Levi garsona işaret etti. Masaya iki tane mille feuille isteyince Kenny "Mikasa nerede?" diye sordu. "Bunun bir aile yemeği olduğunu sanıyordum. O lanet olası renkli şeye bayılırdı."

" Arkadaşlarıyla buluşacakmış." yalan söyledi Levi, garsonu gönderdi.

" Ah, arkadaş..." diye mırıldandı Kenny. " Arkadaş edinmek konusunda her zaman bizden daha yetenekliydi."

Levi tek kaşını kaldırdı. " Benim de arkadaşlarım vardı." 

Kenny güldü. " Tabii sen onları kum torbası olarak kullanana kadar. Hala o küçücük halini dün gibi hatırlıyorum Levi."

Levi bakışlarını kaçırdı, hatıralardan bahsetmek şu an isteyeceği son şeydi.
" Bana insan öldürmeyi öğrettiğin günleri mi?"

Kenny ona tuhafça baktı ama bir şey söylemedi. " Hayır, daha çok altını ıslattığın günleri."

Levi gülmeye benzer bir ses çıkardı.

" Hazır insan öldürmekten bahsetmişken," dedi Kenny, yerinde daha dik oturdu. Tatlılarını getiren garsonun gidene kadar bekledi. Adam boşalan tabakları almak için masada fazla oyalanınca " Kaybolsana!" diye azarladı. Adam anında yanlarından uzaklaştı. " İşe yaramaz uyuşuklar... Herneyse, ne diyordum?
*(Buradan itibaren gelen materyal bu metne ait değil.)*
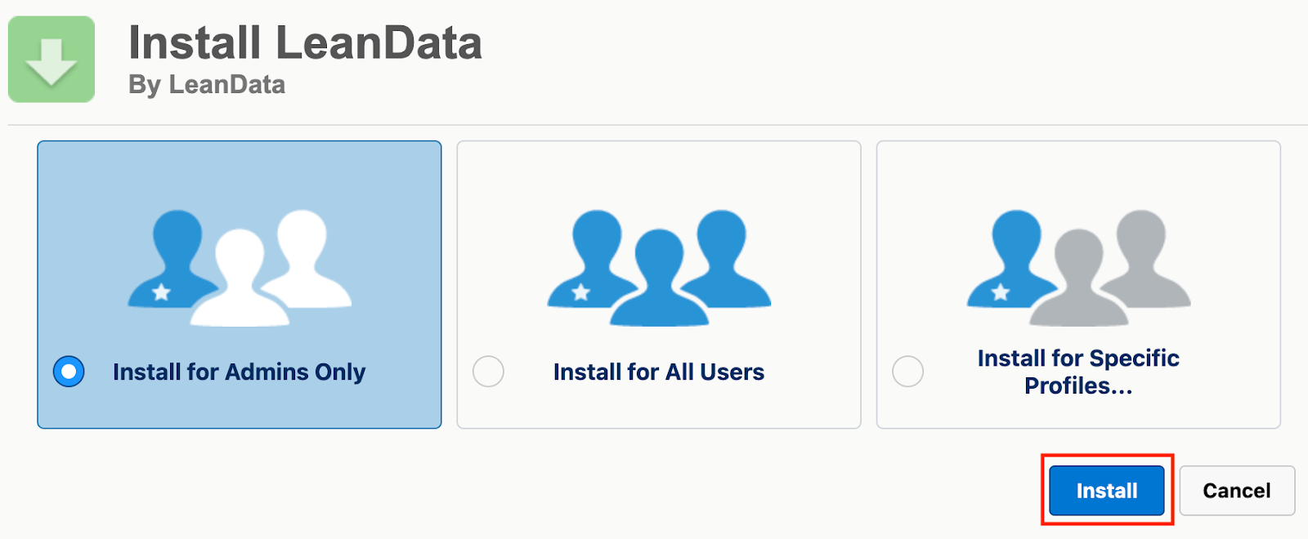The width and height of the screenshot is (1308, 539).
Task: Choose the Install for Specific Profiles radio button
Action: pos(907,372)
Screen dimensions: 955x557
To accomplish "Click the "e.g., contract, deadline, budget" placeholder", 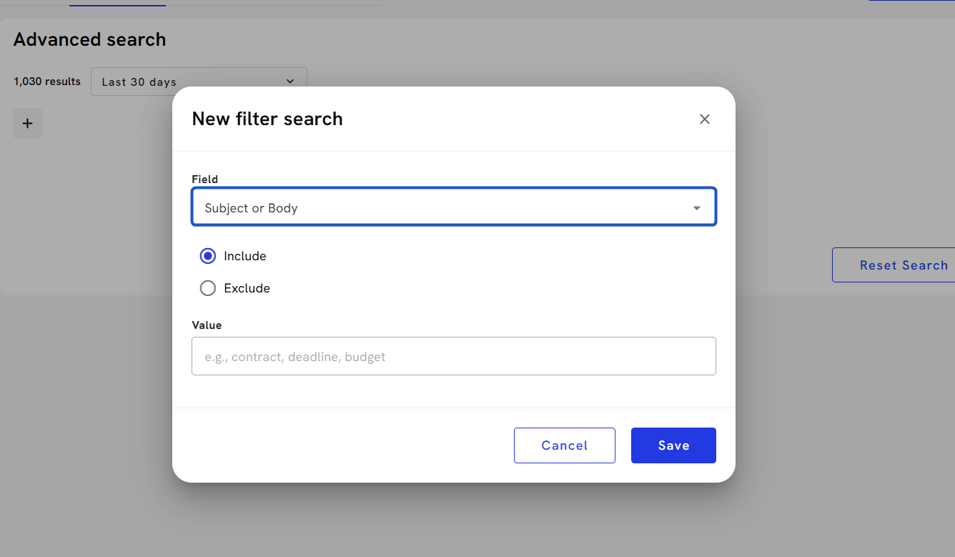I will [x=295, y=357].
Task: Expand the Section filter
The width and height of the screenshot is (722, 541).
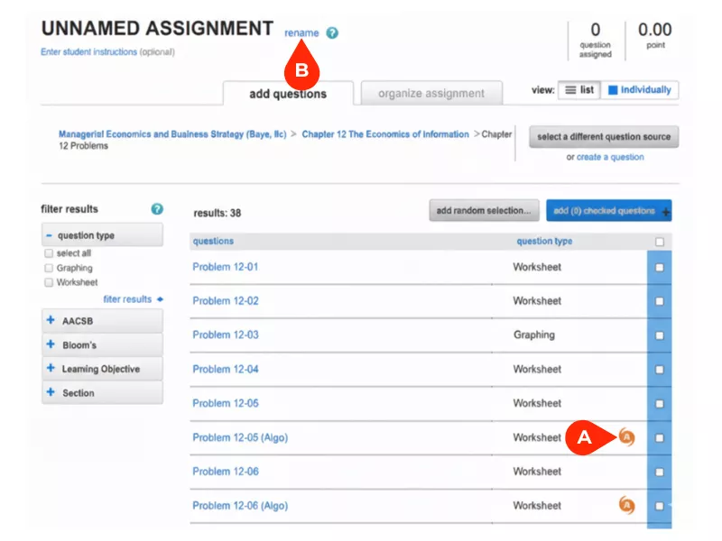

Hah, aslında beni hayal kırıklığına uğrattın Levi."

" Hangi konuda?" dedi Levi.

" Sana son verdiğim işi hala bitirmemişsin." dedi Kenny, biraz daha ciddi göründü. " Duyduğum kadarıyla Zoe hala yaşıyor. Bu ne anlama geliyor?"

Levi omuz silkti. " Kadın polisle çalışıyor. Daha temiz çalışmak istedim. "

" Fakat süren daralıyor." dedi Kenny.
" Seni severim, bilirsin. Ne kadar yetenekli olduğunu bilmesem çoktan bir hesap vermiş olurdun. Elini çabuk tutmak zorundasın."

Süren daralıyor, kendi kendine somurttu Levi. Bu cümleyi son zamanlarda çok fazla duyar olmuştu. Artık sinirini bozuyordu.

" Neden?" dedi Levi, tatlıyı dokunmadığı diğer tabağın yanına sürdü. " Bana hala kadını bu kadar özel kılanın ne olduğunu söylemedin."

" Ve ben de sana bilmek zorunda olmadığını söylemiştim." dedi Kenny.
" Ama... madem bu kadar ısrar ediyorsun. Anlatayım o halde. Galiba artık öğrenme zamanın geldi."

Levi şaşırsa da bir şey söylemedi. Kenny ellerini karnından birleştirip sandalyesinde geriye yaslandı.

" Nasıl başladığımızı hatırlarsın Levi. Hiçbir şeyimiz yoktu. Sadece sen ve ben vardık. Küçük bir dairede yaşayıp birkaç kuruş kazanmak için değersiz insanları öldürürdük."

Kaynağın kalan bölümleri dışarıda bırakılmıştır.